“Stop daydreaming” is what I remember my teachers saying to me in secondary school. My report cards would come back stating that I was bright, but that I could not focus or apply myself, that I spent too much time daydreaming in class.
It would have helped to know back then that I had ADHD (attention‑deficit/hyperactivity disorder), but in those days, no one ever spoke of learning differences. Fast forward 36 years and I wish I could tell those teachers that my ability to daydream, to see the world differently, is my superpower. I never understood how much of a strength it is until my son Tyler was diagnosed with dyslexia at six, and ADHD at eight.
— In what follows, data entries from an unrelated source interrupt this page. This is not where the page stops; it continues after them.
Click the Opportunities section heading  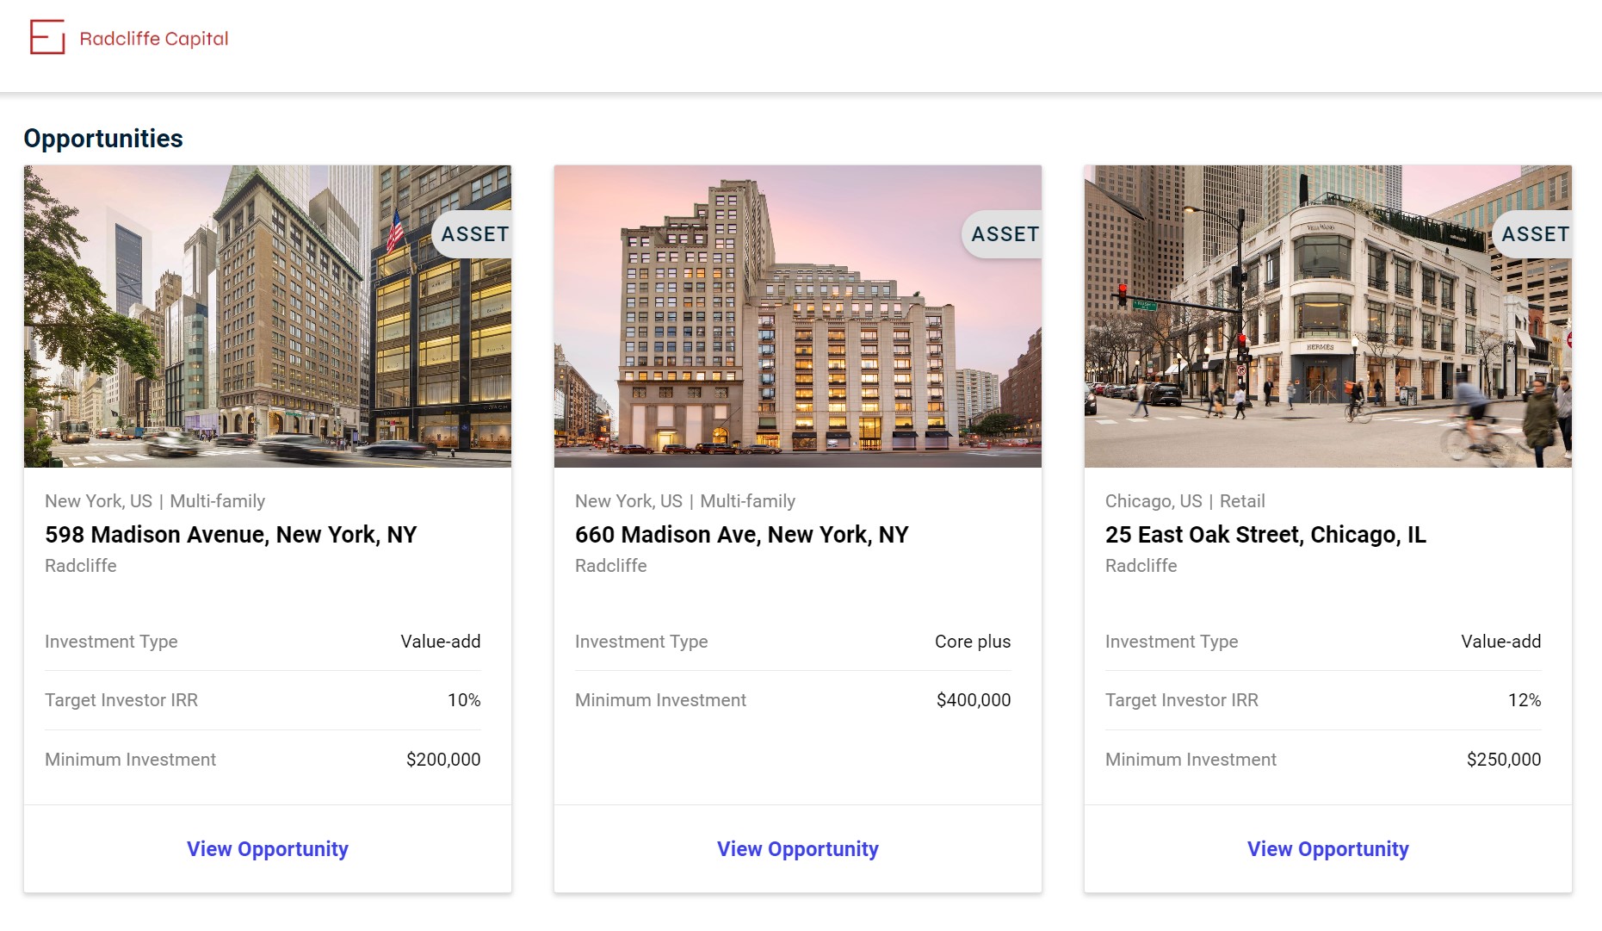(103, 139)
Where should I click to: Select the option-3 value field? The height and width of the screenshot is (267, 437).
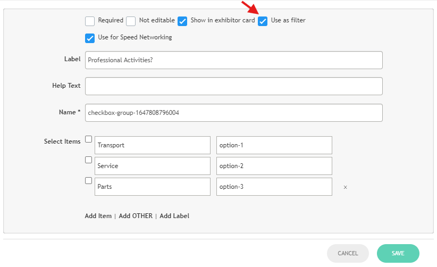(274, 187)
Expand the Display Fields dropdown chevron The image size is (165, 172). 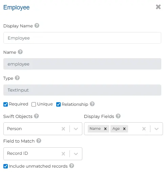157,129
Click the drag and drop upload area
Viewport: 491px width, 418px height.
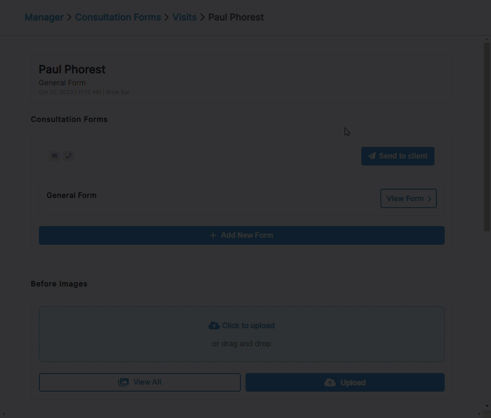tap(242, 334)
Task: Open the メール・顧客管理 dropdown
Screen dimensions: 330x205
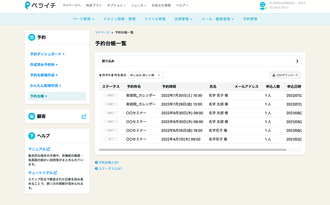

Tyler was a bright, happy and inquisitive little boy. No different from any regular little boy, he loved dinosaurs, aeroplanes and robots, and singing and drawing. Except, I would get flustered and perplexed when he couldn’t identify the simplest words in storybooks. It felt like he wasn’t trying hard enough, or he wasn’t paying attention. He could name every sea creature, and identify more than 20 dinosaur species, every whale in the ocean, and all models of Boeing and Airbus planes. Yet, he just couldn’t read.
Over the next year, I watched him go from a cheerful, confident kindergartener to one filled with self‑doubt. He started to ask, “Mummy, why are all the other kids smarter than me?” It broke my heart one day when he came home from kindergarten and said: “I’m the slowest kid in class. Everyone says so.” The bullying in school started at an early age; I saw his smile fade and his self‑confidence wane.